TASK OBJECTIVE:
Take the lines below between the one holding "Por Dentro do RN (163, 1262)" and the one holding "Big & Tall [menuitem] (1119, 53)", inclusive, and copy them exactly. Add nothing.

MATERIAL FOR THIS EXERCISE:

⁂

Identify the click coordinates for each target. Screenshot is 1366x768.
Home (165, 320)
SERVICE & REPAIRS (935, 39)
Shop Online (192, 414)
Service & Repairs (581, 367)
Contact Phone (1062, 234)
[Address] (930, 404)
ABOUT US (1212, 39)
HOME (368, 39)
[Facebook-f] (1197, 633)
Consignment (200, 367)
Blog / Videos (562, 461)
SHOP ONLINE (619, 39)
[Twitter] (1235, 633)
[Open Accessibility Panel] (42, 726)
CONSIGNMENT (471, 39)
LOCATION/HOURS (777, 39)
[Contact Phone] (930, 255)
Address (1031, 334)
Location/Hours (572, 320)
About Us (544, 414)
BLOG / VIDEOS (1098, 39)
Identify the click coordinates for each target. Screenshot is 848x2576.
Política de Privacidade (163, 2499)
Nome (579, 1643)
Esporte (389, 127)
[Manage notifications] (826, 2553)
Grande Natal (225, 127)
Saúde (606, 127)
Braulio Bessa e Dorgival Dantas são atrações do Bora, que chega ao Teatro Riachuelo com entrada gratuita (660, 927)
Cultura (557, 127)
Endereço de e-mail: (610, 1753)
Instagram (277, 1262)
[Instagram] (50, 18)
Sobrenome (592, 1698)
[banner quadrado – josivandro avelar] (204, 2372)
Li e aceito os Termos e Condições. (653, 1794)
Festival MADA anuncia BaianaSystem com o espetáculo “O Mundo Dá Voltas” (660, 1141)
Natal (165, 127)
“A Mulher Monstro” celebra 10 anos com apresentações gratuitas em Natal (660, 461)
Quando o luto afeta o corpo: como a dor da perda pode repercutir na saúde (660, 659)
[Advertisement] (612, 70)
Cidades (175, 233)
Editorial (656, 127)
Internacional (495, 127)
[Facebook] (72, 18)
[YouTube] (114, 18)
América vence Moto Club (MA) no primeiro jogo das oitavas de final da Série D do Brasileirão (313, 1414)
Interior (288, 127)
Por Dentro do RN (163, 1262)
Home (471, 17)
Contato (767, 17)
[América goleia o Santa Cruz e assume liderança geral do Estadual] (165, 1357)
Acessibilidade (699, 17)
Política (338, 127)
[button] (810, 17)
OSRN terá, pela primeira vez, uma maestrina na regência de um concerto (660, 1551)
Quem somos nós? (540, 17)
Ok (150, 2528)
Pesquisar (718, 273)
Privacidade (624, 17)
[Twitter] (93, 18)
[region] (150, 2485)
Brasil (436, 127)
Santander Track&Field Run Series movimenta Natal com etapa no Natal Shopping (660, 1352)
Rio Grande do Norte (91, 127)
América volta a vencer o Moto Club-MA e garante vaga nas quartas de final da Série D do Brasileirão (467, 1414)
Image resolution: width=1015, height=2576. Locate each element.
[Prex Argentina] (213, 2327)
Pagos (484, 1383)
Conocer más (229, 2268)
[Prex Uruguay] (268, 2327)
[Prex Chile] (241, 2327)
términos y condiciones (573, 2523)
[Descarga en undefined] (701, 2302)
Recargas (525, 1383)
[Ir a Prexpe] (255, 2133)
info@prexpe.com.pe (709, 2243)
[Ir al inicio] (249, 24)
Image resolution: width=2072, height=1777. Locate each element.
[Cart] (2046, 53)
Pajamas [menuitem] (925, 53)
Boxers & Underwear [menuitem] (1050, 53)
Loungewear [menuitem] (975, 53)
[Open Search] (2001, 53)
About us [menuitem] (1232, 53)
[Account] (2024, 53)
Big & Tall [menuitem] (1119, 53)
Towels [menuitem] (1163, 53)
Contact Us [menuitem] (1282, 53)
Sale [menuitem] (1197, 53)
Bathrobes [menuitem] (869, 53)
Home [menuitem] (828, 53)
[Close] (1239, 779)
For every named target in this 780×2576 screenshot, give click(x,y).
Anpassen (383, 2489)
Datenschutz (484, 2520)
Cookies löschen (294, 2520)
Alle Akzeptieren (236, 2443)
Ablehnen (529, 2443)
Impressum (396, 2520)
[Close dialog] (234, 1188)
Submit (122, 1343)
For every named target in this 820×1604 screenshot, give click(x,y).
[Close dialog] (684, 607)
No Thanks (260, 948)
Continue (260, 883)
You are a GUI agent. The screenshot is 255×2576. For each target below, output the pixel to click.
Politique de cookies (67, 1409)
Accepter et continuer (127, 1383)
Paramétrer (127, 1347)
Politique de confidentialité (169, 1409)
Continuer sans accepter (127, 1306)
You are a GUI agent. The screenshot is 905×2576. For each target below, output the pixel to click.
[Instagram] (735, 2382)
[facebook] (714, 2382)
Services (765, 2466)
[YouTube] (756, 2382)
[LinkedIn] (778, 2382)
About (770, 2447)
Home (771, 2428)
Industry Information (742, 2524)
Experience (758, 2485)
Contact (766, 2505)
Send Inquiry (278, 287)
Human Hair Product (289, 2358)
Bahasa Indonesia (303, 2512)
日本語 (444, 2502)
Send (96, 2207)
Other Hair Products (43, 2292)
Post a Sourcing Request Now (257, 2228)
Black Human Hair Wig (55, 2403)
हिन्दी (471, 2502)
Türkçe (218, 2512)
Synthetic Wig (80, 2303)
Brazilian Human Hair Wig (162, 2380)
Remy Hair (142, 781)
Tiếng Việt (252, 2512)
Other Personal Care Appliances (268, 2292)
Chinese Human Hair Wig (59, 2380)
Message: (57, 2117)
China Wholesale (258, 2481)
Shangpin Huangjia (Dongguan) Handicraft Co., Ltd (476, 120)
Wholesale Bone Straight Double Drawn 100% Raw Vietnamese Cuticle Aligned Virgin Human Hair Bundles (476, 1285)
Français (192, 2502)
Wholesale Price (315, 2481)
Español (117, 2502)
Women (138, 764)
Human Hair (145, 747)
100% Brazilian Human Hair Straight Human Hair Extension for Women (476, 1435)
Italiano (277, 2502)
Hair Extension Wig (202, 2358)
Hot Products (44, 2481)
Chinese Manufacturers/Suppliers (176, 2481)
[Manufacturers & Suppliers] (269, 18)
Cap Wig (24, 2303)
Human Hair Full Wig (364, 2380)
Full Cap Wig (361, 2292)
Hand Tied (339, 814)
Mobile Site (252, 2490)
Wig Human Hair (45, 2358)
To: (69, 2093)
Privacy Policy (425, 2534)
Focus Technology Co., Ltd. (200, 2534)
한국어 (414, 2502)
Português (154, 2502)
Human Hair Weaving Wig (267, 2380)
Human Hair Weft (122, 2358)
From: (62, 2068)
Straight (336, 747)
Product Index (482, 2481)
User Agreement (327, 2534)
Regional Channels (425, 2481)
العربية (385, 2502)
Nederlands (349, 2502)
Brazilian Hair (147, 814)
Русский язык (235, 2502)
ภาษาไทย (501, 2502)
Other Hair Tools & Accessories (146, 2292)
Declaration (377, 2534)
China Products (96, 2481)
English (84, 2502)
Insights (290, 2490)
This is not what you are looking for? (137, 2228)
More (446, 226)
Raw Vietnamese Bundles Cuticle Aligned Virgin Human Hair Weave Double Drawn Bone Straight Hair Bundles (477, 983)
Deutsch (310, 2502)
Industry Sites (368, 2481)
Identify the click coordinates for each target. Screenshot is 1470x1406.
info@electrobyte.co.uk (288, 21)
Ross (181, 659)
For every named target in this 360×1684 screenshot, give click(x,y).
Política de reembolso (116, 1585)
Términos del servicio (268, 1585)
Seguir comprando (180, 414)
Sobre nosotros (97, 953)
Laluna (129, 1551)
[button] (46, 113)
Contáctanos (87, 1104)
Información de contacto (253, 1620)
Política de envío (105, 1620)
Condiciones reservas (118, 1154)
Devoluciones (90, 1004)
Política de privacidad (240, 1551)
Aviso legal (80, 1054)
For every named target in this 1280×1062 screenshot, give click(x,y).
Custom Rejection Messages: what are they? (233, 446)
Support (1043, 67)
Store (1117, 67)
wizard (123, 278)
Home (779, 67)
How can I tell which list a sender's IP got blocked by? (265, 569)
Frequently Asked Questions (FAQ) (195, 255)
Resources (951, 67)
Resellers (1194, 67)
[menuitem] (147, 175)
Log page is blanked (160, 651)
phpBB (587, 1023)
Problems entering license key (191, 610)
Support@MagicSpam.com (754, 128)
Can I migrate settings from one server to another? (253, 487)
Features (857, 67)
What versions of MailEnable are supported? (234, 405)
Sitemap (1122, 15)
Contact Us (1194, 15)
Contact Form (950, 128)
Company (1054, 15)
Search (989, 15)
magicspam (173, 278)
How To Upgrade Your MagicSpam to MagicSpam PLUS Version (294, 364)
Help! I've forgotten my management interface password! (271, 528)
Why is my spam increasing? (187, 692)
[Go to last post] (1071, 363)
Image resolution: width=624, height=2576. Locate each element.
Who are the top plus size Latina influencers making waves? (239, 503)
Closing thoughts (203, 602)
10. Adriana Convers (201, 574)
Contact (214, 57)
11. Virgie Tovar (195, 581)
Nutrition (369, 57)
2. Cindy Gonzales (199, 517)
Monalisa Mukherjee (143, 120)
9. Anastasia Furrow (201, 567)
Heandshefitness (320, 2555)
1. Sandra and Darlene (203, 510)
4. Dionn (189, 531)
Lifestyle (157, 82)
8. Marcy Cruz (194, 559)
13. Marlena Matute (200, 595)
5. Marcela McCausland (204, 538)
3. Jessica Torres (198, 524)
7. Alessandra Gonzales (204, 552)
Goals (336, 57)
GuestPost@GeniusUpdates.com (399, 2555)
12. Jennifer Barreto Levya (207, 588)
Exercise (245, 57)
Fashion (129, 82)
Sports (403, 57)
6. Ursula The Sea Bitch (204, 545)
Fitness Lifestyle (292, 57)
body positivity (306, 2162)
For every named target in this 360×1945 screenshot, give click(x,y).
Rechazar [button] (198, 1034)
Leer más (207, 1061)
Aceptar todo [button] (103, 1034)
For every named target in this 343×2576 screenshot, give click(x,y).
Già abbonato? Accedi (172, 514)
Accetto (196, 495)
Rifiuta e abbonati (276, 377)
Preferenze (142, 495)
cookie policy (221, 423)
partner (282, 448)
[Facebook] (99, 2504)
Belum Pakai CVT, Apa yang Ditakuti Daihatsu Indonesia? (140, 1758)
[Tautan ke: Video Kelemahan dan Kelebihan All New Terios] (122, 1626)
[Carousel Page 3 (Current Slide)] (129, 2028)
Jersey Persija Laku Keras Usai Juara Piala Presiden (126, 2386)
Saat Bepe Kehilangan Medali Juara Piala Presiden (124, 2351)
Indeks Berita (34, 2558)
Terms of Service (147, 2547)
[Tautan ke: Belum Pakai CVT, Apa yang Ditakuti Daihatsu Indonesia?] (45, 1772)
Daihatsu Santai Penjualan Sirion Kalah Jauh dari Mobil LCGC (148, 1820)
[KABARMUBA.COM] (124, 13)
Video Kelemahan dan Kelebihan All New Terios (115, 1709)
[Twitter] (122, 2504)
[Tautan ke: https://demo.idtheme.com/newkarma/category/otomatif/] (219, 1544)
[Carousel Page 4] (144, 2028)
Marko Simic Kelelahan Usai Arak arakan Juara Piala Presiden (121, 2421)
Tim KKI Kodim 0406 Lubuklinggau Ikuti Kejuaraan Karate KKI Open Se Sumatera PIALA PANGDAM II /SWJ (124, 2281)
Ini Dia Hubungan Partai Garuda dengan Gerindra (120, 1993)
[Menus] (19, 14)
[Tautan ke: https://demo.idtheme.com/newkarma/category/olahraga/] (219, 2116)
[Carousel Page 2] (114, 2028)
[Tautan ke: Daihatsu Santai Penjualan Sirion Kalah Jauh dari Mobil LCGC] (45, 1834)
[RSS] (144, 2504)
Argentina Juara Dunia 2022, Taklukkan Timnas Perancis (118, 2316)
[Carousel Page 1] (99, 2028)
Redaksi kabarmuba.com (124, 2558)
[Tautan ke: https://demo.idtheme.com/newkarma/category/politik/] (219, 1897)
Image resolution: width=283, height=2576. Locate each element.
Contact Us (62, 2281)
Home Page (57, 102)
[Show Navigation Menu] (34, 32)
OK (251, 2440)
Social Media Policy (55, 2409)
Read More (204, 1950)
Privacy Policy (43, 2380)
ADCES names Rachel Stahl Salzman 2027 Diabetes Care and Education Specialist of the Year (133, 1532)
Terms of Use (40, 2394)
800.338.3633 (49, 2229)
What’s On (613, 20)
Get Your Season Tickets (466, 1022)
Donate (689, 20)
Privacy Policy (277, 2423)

⁂

FINAL ANSWER:
Por Dentro do RN (163, 1262)
Home (471, 17)
Contato (767, 17)
[América goleia o Santa Cruz e assume liderança geral do Estadual] (165, 1357)
Acessibilidade (699, 17)
Política (338, 127)
[button] (810, 17)
OSRN terá, pela primeira vez, uma maestrina na regência de um concerto (660, 1551)
Quem somos nós? (540, 17)
Ok (150, 2528)
Pesquisar (718, 273)
Privacidade (624, 17)
[Twitter] (93, 18)
[region] (150, 2485)
Brasil (436, 127)
Santander Track&Field Run Series movimenta Natal com etapa no Natal Shopping (660, 1352)
Rio Grande do Norte (91, 127)
América volta a vencer o Moto Club-MA e garante vaga nas quartas de final da Série D do Brasileirão (467, 1414)
Image resolution: width=1015, height=2576. Locate each element.
[Prex Argentina] (213, 2327)
Pagos (484, 1383)
Conocer más (229, 2268)
[Prex Uruguay] (268, 2327)
[Prex Chile] (241, 2327)
términos y condiciones (573, 2523)
[Descarga en undefined] (701, 2302)
Recargas (525, 1383)
[Ir a Prexpe] (255, 2133)
info@prexpe.com.pe (709, 2243)
[Ir al inicio] (249, 24)
Image resolution: width=2072, height=1777. Locate each element.
[Cart] (2046, 53)
Pajamas [menuitem] (925, 53)
Boxers & Underwear [menuitem] (1050, 53)
Loungewear [menuitem] (975, 53)
[Open Search] (2001, 53)
About us [menuitem] (1232, 53)
[Account] (2024, 53)
Big & Tall [menuitem] (1119, 53)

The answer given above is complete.